Wade’s drinking worsened as she began to seriously pursue music. Gigs at bars meant free bar tabs, and she would often go drink for drink with her male bandmates. She eventually hit rock bottom three years later during her first-ever visit to New York City. “I drank more than I’ve ever drank in my life,” she says. “I remember a hangover that lasted for a couple weeks. I was so depressed, I didn’t think I was going to make it out of that.”
After that night she decided to quit drinking. “I’ve had tough moments even in the last few months where it’s been really hard,” says Wade, who found encouragement from Russell Brand’s self-help book Recovery: Freedom From Our Additions. “It’s been so long that I have to remind myself the reasons why I’m sober. As time goes on you’re like, ‘Well, maybe I’m different now. Maybe I could drink and not be the same person.’ And then it’s like, ‘No, you’ve got to stay away.’” Leaving alcohol behind was a “big defining moment” in her life, she says, and sobriety has improved her relationships and her health. “Everything’s changed for me,” she says. “Obviously I still make mistakes and screw up, but I’m like all right, at last I remember what I did, and I cannot do it again.”
Wade is also prioritizing her health in other ways. In November the singer will undergo a preventative double mastectomy. She made the decision after testing positive for the RAD51D gene, which puts her at a 20 to 40 percent lifetime risk of breast cancer. “I would rather have that peace of mind,” she says of choosing to have the same surgery her mother did. “People are like, ‘Well, what if you never got cancer?’ I was like, ‘Well, I won’t know because I’m going to do the procedure and then not worry about it.’ If you have the opportunity to prevent something, prevent it.

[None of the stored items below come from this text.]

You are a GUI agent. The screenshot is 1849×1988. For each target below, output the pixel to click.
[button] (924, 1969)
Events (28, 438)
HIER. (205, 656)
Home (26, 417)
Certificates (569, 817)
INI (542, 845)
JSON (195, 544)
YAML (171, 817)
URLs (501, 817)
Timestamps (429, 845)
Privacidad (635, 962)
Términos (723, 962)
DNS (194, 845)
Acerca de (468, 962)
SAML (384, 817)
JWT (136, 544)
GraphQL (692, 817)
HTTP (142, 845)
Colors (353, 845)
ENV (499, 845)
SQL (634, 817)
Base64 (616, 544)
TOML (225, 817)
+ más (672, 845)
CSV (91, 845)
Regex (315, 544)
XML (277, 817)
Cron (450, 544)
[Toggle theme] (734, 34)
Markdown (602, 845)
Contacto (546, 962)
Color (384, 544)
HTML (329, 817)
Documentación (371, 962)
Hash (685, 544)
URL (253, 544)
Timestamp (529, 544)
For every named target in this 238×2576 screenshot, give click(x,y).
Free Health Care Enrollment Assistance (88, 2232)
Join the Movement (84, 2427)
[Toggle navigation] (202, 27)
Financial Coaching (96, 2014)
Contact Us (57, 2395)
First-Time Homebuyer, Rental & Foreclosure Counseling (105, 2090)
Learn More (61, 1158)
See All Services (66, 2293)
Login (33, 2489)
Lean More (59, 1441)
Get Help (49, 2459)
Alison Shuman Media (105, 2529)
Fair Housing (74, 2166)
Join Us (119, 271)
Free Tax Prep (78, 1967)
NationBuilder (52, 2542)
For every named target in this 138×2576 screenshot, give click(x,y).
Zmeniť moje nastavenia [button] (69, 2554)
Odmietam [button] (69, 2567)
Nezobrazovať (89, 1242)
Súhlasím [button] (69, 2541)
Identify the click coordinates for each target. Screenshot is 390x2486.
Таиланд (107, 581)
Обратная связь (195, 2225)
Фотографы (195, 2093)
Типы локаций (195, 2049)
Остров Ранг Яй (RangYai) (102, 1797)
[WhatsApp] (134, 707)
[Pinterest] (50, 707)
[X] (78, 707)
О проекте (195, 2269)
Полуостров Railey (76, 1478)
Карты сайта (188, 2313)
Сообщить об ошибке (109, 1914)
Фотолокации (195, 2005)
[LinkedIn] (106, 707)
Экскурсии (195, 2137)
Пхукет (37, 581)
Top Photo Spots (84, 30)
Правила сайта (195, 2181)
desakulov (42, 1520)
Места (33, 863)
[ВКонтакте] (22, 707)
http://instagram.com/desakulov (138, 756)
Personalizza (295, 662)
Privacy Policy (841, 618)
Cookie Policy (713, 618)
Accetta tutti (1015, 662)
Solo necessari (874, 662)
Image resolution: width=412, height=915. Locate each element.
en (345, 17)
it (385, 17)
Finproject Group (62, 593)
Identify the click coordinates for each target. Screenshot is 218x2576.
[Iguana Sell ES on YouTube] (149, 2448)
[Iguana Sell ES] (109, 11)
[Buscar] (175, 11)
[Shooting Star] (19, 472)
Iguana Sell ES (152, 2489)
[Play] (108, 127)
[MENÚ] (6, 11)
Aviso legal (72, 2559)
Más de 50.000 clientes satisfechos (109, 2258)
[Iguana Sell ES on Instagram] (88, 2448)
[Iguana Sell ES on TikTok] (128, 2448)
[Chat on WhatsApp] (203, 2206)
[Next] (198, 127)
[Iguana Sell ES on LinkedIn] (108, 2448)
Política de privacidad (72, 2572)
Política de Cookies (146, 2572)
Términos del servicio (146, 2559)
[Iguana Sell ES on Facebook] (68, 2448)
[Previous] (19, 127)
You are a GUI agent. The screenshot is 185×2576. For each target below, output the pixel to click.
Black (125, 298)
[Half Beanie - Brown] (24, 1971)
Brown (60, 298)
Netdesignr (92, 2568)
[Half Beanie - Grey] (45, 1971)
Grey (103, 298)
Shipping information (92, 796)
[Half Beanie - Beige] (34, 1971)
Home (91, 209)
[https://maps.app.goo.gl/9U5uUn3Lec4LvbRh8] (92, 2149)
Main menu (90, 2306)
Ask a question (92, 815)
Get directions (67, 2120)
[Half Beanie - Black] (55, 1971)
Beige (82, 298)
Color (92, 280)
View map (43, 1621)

That’s the choice I want to make.”
SIDEBAR An Unlikely Friendship: Wade became fast friends with reality star Kyle Richards after Richards heard Wade on the radio and posted her song to Instagram. The singer says Richards has given her helpful pointers on fame and her upcoming mastectomy, as Richards’s mother had breast cancer. “I know that if Kyle vouches for you, you’re a good person,” says Wade.
Through it all Wade is grateful she can lean on loved ones, including pal Kyle Richards, whom Wade befriended after the Real Housewives of Beverly Hills star posted an unexpected Instagram Story of herself listening to “Wilder Days.” She values the advice Richards, 54, has shared about living in the spotlight. “She’s extremely smart when it comes to business and how to mentally ignore shit,” says Wade. Though online rumors persist that Wade and Richards (who announced her separation from husband Mauricio Umansky in July) are romantically involved, Wade insists they’re just friends: “The Internet’s a dumb place.” The pair - who poked fun at the dating rumors in the cheeky music video for Wade’s single “Fall in Love With Me,” in which Richards stars as her love interest - are currently working on a documentary that will follow the singer throughout her upcoming health journey.
Wade acknowledges she’s had more eyes on her lately than she’s accustomed to. “With this record, I put a lot of pressure on myself,” she says. “Was the first one just lucky? Did I just get lucky that it turned out great?” Regardless, she’s sticking to the advice she gives her younger siblings: Be yourself, and the rest will take care of itself. “So far, so good,” she says. “It’s worked, me staying true to what I want to do.”
SIDEBAR Leaning On Family: “They’re great, and they all love music,” says Wade. “The youngest needs to know what each [lyric] means.”